== YOUR GOAL ==
Across all the records, filter for lines with the word "height" and copy them.
******
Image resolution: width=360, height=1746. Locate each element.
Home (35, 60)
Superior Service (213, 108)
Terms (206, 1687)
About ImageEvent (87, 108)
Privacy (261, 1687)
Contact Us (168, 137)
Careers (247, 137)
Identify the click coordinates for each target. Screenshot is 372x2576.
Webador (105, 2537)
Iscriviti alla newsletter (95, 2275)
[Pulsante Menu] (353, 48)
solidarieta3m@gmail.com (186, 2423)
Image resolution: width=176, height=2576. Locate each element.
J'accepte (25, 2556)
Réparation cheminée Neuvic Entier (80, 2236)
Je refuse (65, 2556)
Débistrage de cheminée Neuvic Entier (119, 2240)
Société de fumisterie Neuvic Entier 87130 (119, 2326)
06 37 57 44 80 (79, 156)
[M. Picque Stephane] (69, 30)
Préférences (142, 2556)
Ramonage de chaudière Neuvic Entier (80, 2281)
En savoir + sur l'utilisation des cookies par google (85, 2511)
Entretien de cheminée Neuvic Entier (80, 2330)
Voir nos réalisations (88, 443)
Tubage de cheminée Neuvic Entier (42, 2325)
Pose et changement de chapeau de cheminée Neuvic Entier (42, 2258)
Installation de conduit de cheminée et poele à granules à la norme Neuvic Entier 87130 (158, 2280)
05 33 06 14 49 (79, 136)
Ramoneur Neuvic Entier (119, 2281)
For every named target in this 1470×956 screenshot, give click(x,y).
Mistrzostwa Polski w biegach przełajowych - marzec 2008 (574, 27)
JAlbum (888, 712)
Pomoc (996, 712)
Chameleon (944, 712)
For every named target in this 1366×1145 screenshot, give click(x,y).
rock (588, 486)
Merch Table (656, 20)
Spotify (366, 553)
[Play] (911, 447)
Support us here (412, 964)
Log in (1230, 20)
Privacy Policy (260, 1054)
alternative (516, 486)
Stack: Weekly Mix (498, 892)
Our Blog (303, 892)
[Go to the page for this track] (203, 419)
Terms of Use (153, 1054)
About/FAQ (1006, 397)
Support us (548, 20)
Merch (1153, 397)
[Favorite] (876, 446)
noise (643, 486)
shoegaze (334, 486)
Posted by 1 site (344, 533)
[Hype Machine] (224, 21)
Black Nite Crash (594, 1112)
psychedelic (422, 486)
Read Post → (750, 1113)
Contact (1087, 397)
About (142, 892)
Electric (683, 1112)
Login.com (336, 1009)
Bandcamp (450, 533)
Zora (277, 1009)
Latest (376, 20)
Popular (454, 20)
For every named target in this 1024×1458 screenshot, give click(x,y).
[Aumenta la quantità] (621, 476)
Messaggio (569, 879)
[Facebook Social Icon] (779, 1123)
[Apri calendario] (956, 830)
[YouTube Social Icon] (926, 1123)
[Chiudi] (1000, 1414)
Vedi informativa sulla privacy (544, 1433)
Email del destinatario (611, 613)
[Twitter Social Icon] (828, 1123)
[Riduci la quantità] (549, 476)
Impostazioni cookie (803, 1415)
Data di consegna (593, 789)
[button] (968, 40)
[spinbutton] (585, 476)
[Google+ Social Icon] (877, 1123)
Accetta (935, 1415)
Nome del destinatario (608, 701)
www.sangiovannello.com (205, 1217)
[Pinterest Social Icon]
******
== OUTPUT OF THE TASK ==
Image resolution: width=360, height=1746. Locate each element.
Image resolution: width=176, height=2576. Locate each element.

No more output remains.